**SOURCE TEXT:**
Wow! Snuck in on me...us. A lotta distraction made me/us/me lose focus. 'HAPPY ANNIVERSARY' darlin'...! I love you Lyn. Golly, two entire years and no broken bones, need for crutches, nor any black eyes...Well, don't give up hope. I miss you...
Lyn and I were married at Glenville WV, maybe....2009. Us and our boy Jimmy, went to this tall building (I think it was two stories, though I have forgotten exactly what that means....), whether that means that aside from the ground floor, there is another floor above, or two floors above...well, this building had another floor above. wait a minute, what am I talking about...we never left the floor!
We went into this office and there was a woman in there. I think that she worked there. She was kinda stuck back in the corner and I think that her job there was to say as little as possible...Now there's a job that neither I nor wife Lyn could ever hold. We can hold a lot of things...our liquor, usually our promise, our children, our pets, but...our tongues? We're both fired!

**PROVIDED DATA:**
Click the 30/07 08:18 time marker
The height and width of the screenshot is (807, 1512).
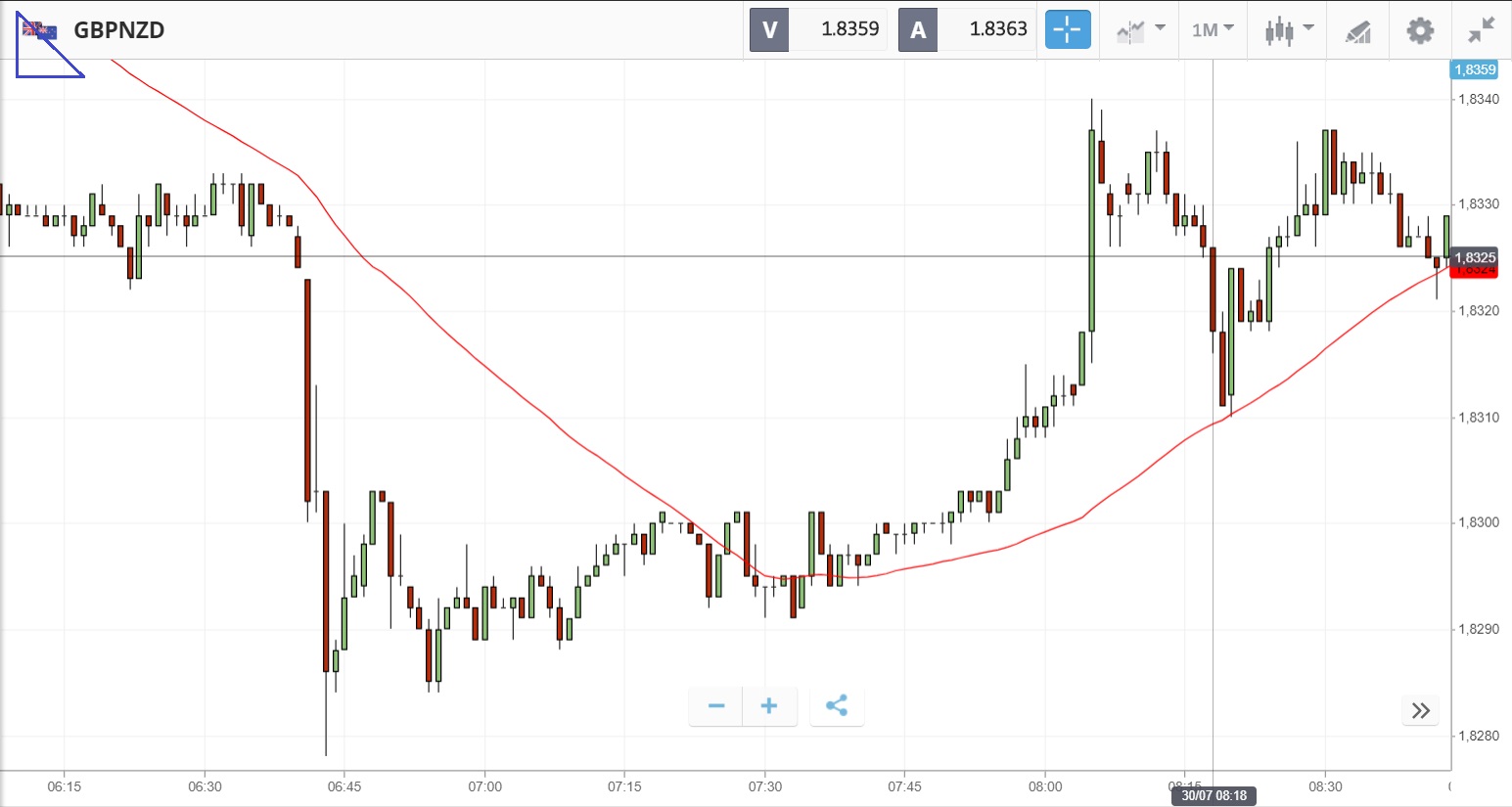(1214, 795)
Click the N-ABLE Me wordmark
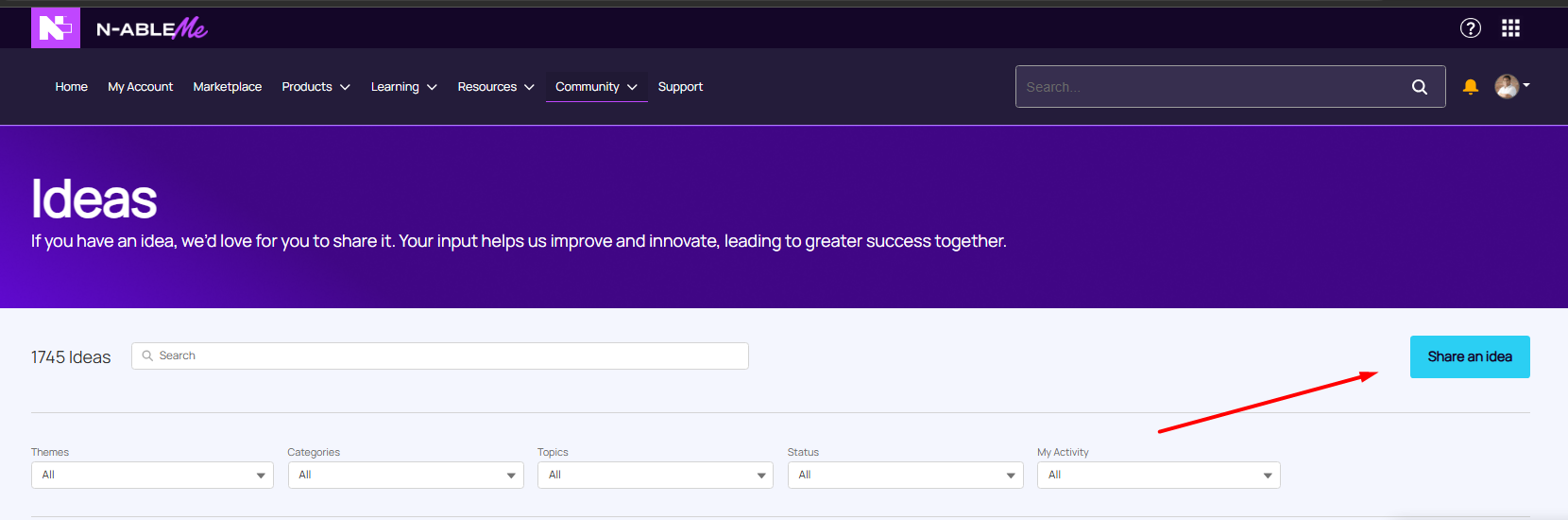Viewport: 1568px width, 520px height. 151,29
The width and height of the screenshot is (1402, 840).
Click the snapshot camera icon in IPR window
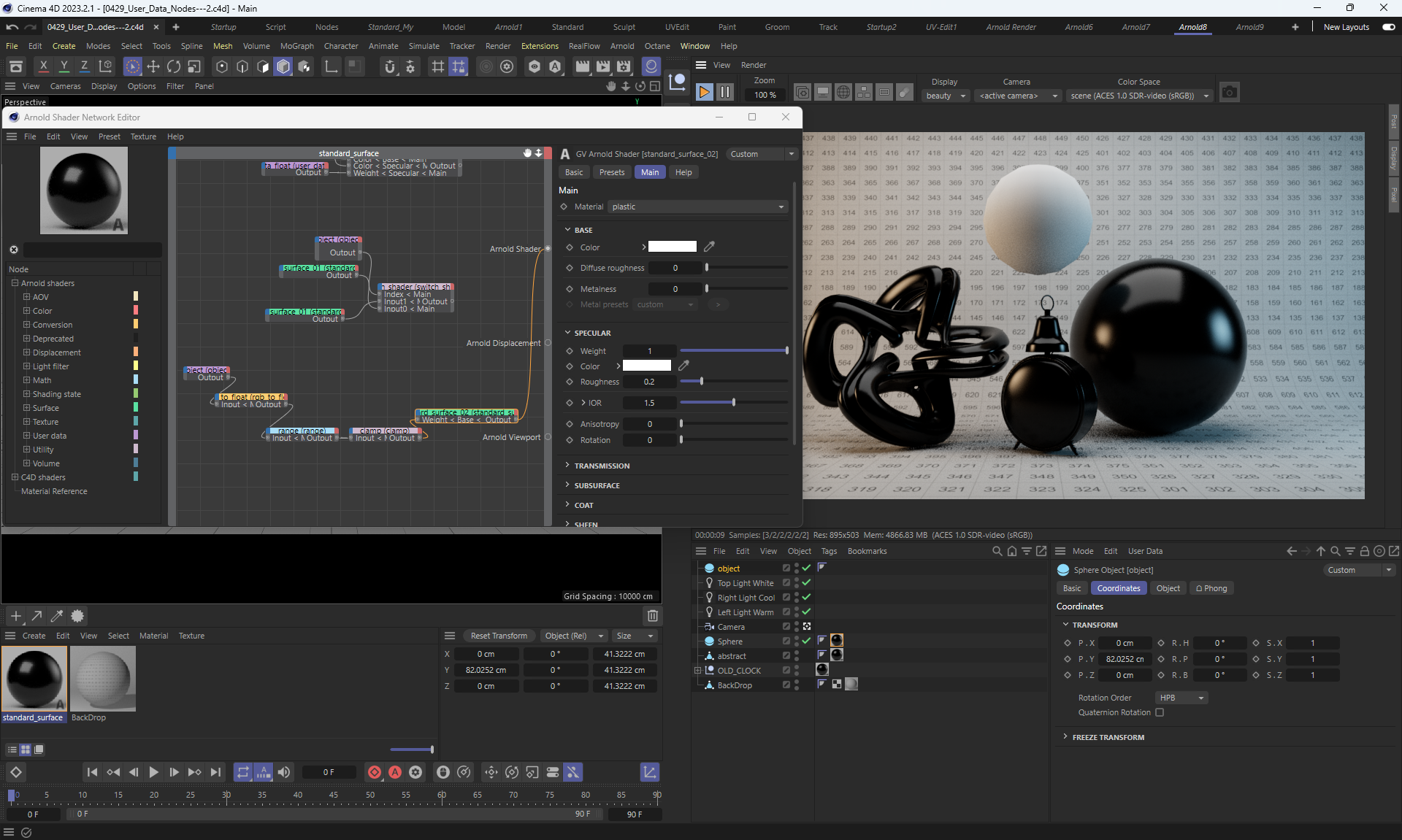1230,93
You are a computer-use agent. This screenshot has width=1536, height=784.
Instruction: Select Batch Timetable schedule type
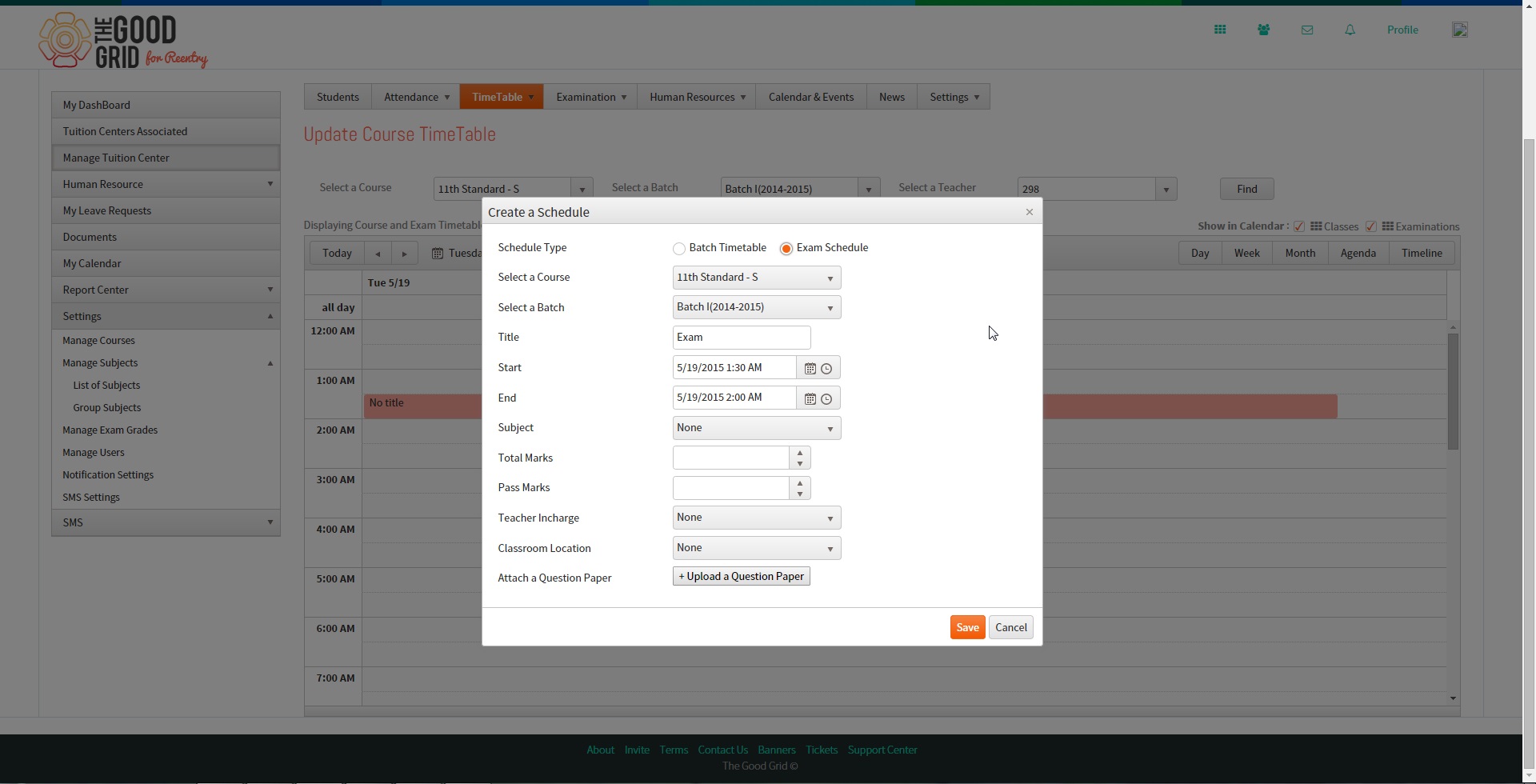(679, 249)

**PROBLEMS TO SOLVE:**
a. Rewrite the paragraph in the anniversary post above that begins "We went into this office" as a short bulleted list that keeps its main facts.
b. Answer these questions using the anniversary post above.
(i) How many years does the post say the couple has been together for this anniversary?
(ii) In what town were Lyn and the writer married?
(iii) What is the name of their boy who went with them?
c. Extend the anniversary post above with a few more sentences in the same joking, rambling voice, continuing from its final line.

**TASK-BY-TASK ANSWERS:**
a.
- The couple went into an office where a woman sat in the corner.
- The writer thinks she worked there and that her job was to say as little as possible.
- Neither the writer nor Lyn could hold such a job.
- They can hold their liquor, usually their promise, their children and their pets, but not their tongues.

b.
(i) Two years.
(ii) Glenville, WV.
(iii) Jimmy.

c.
Well, after a bit this feller entered the room by this whole other door that we didn't know was there. He called hisself Judge and we ain't never quick to judge a Judge...but this feller acted like he was all lost or somethin'. We were hopin' that he had entered the wrong room by accident. But no. He said he was there for us...which got me to worryin, what does he wanna do with us?
Come to find out real quick. He said he was the marryin judge and would we follow him into...this other room. Well, I had Jimmy hang back in the one room (with the lady that don't like to talk, our Jimmy can cure that), and I made Lyn go first behind this character, tellin' I'll watch out no one sneaks up behind us. We were led to the marryin post...I guess. He carried a book, but he never opened it!
I kept lookin back and forth at him and then at Lyn to see if maybe theys was awinkin' at one another. But weren't no one winkin'. I was blinkin'...and dizzy...It was like..."How the hell did I get here? Where the hell am I?" (just teasin' darlin') Anyway, this feller started spoutin' stuff and every time that he stopped, Lyn would nudge me with her knee or elbow, and that's how I learned to say...Yes.
Come to find out that just by obligin' and playin' along that after a while, I got to kiss the pretty woman to my left. I liked that and decided right then and there that because I liked that so well that we were gonna do that alot! There was no one else in the room but we three and was then that he, and his book, strolled on out. So we strolled on out...a different door, of course. I don't know where his door went. Our's led us back to Jimmy and that poor secretary.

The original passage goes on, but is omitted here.